There is an interesting matrix formula in a summary sheet by Thomas P. Minka titled Old and New Matrix Algebra Useful for Statistics. The formula is the following:

$x^\top (A \circ B) y = \trace( (\diag(x)A)^\top B\diag(y))$,

where $A, B$ are matrices of the same size but not necessarily square, and $x, y$ are vectors of appropriate size.
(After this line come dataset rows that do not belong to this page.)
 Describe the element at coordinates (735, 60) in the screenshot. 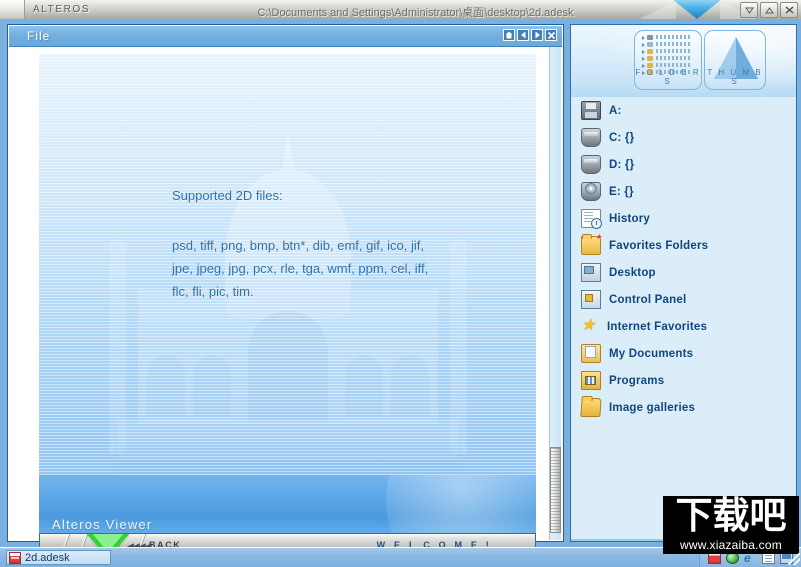

I see `tab-thumbs: T H U M B S` at that location.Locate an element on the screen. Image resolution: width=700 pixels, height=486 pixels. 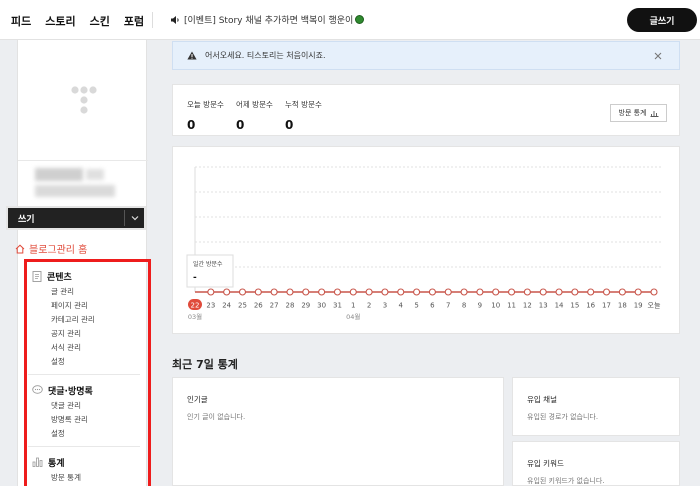
chart-x-tick-label: 1 is located at coordinates (353, 306).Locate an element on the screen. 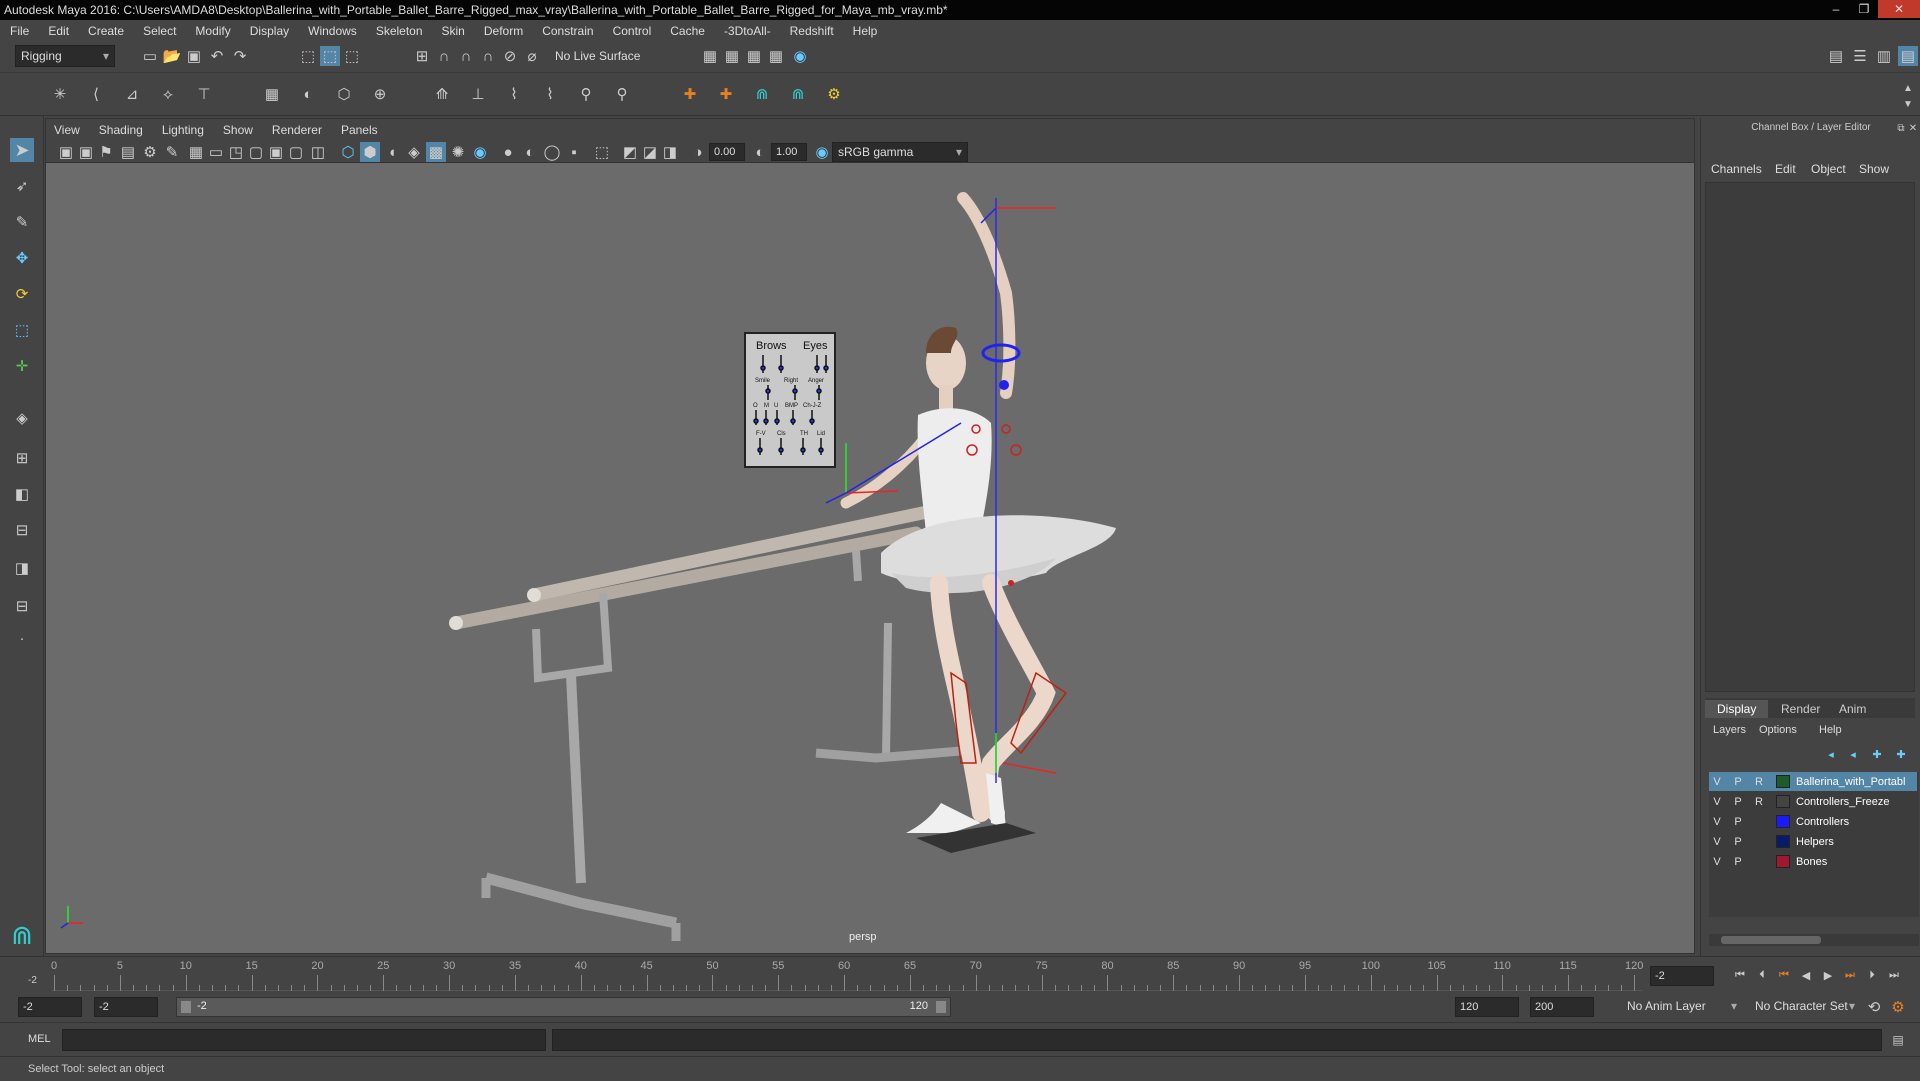  render-settings-icon: ▦ is located at coordinates (776, 56).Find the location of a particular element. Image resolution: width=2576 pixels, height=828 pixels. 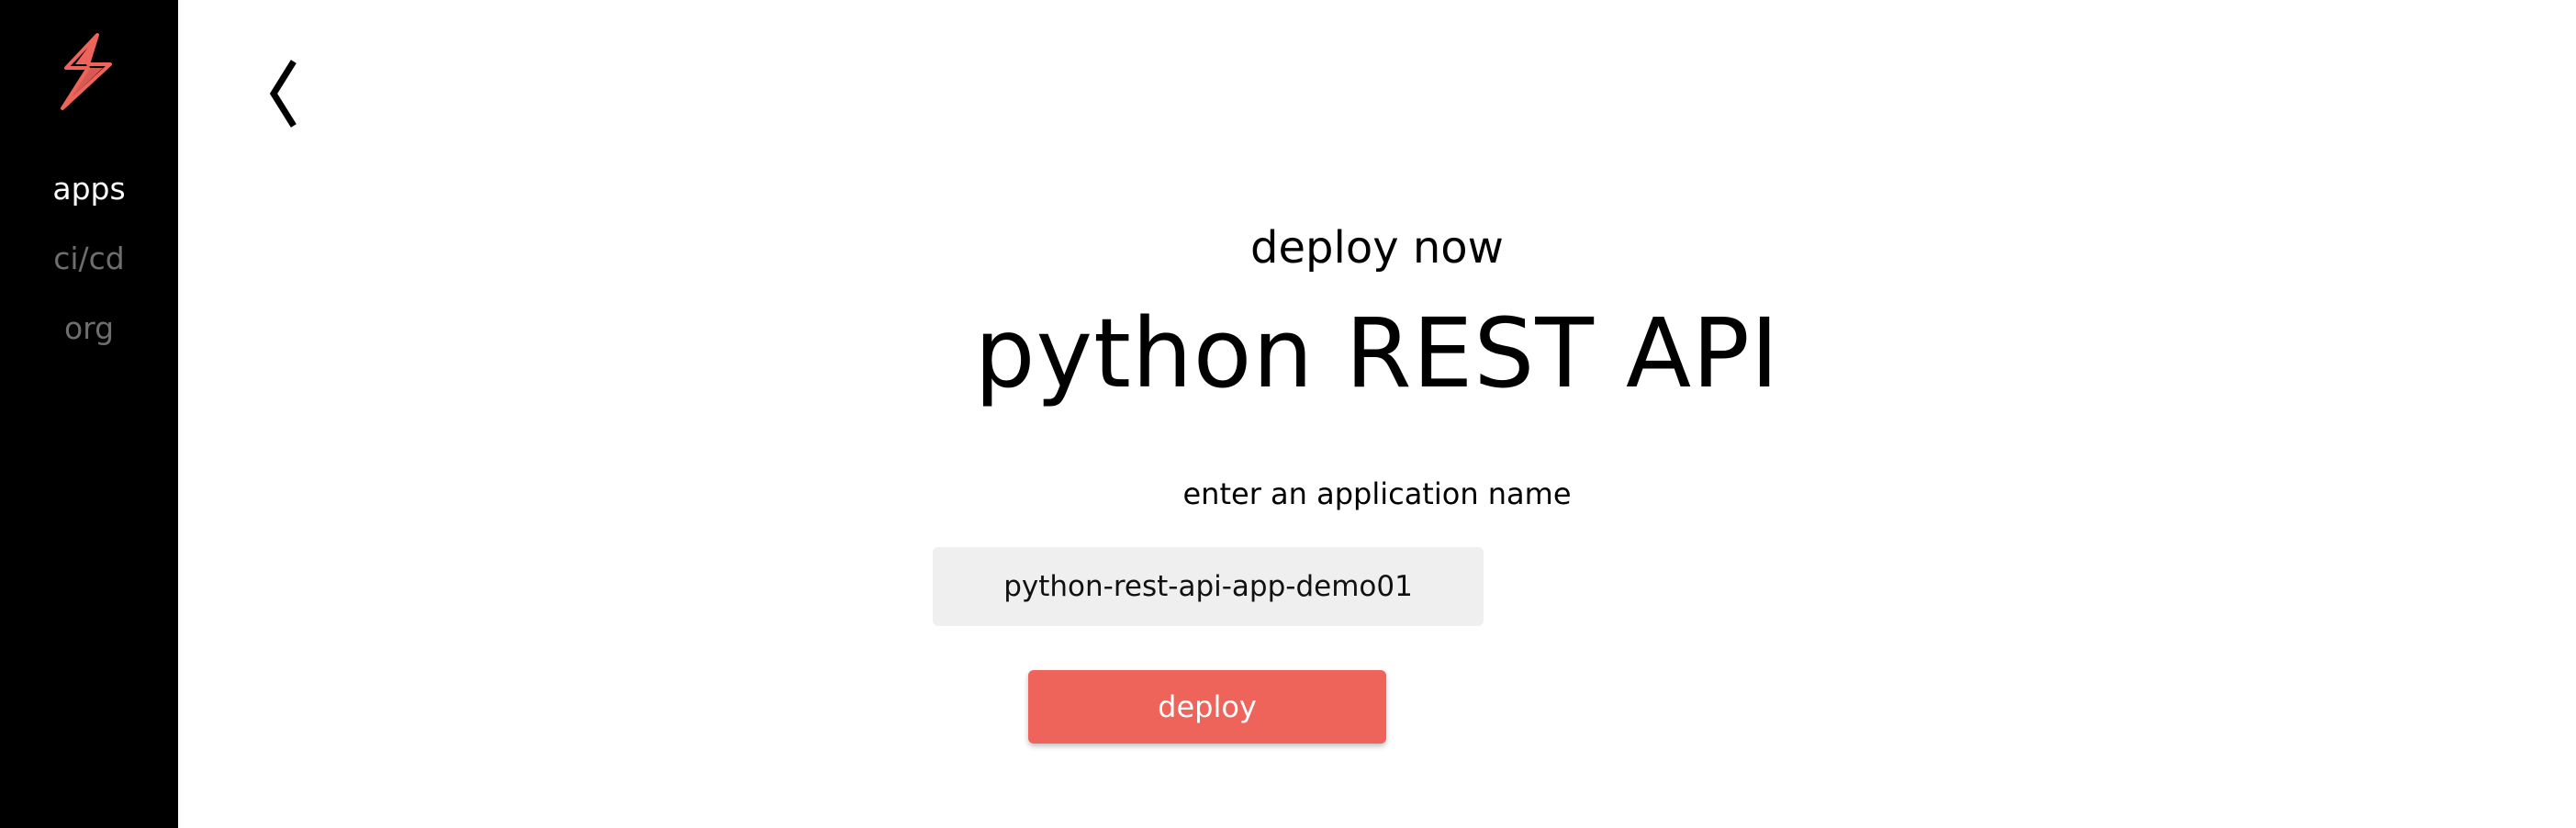

app-name-input is located at coordinates (1208, 586). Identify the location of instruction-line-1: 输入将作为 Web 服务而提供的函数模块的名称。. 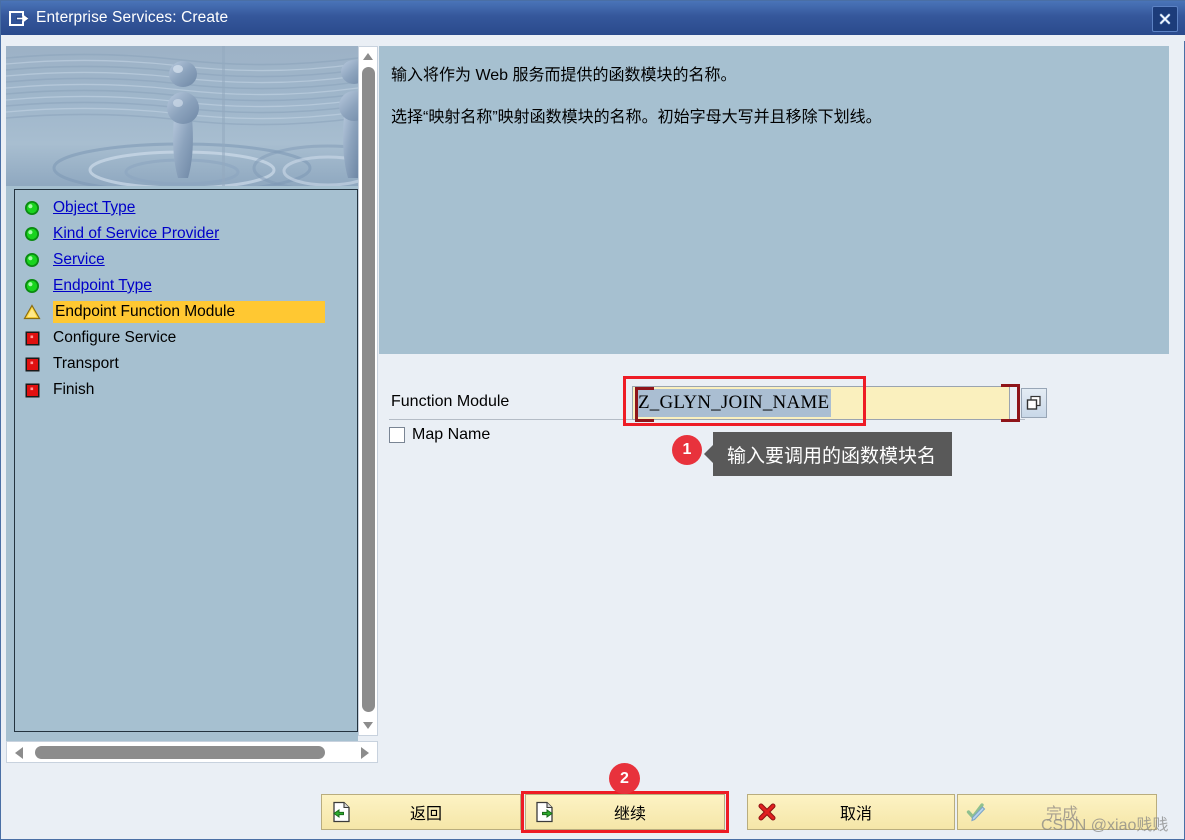
(564, 76).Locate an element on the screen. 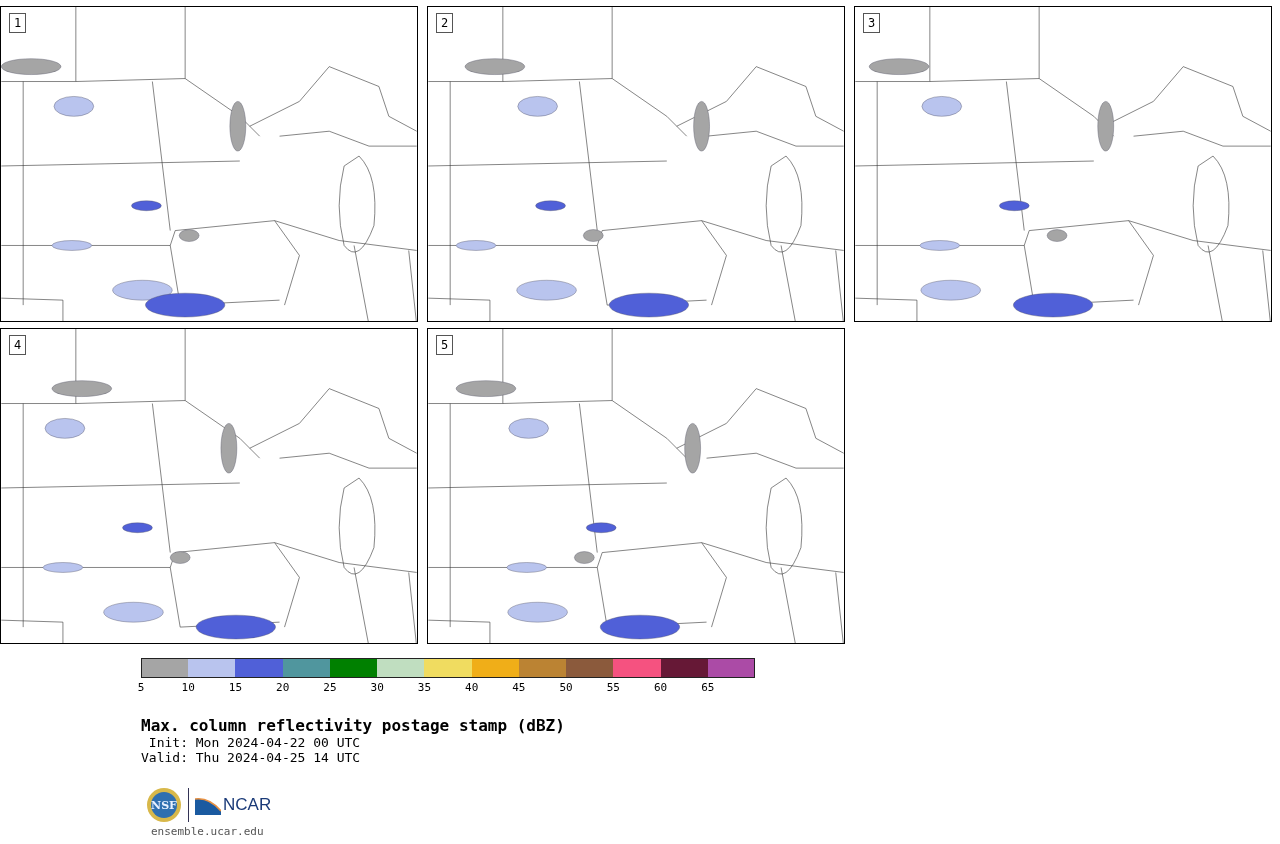 The height and width of the screenshot is (844, 1280). panel-number: 1 is located at coordinates (18, 23).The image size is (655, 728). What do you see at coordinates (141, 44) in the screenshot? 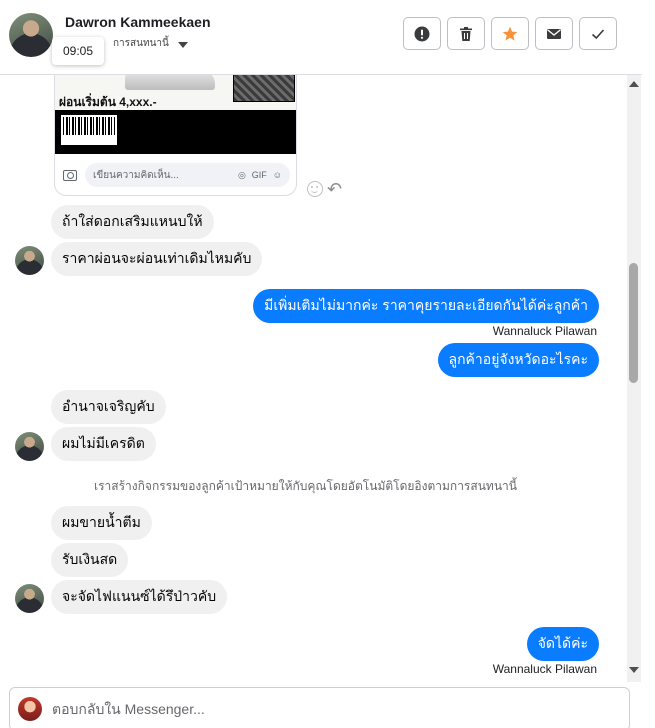
I see `conversation-subtitle-label: การสนทนานี้` at bounding box center [141, 44].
What is interesting about this formula is that it eliminates the Hadamard product and turns it into a trace of product of matrices.

## Justification

One way to see that the formula is valid is to note that

$x^\top (A \circ B) y = \sum_i \sum_j x_i a_{ij} y_j b_{ij}$,

which is equal to the sum of element-wise product of $A$ and $B$ with the $i^{th}$ row of $A$ weighted by $x_i$, and the $j^{th}$ column of $B$ weighted by $y_j$. Now, $\diag(x)A$ is nothing more than $A$ with the $i^{th}$ row weighted by $x_i$. Likewise, $B\diag(y)$ is just $B$ with each column weighted by $y_j$. So,

$\text{tr}( (\diag(x)A)^\top B\diag(y)) = \sum_i \sum_j x_i a_{ij} y_j b_{ij}$,

where we used the fact that $\trace(C^\top D)$ is the sum of the element-wise product of $C$ and $D$. As an extra note, it should be obvious that $\trace(C^\top D) = \boldsymbol{1}^\top (C \circ D) \boldsymbol{1}$.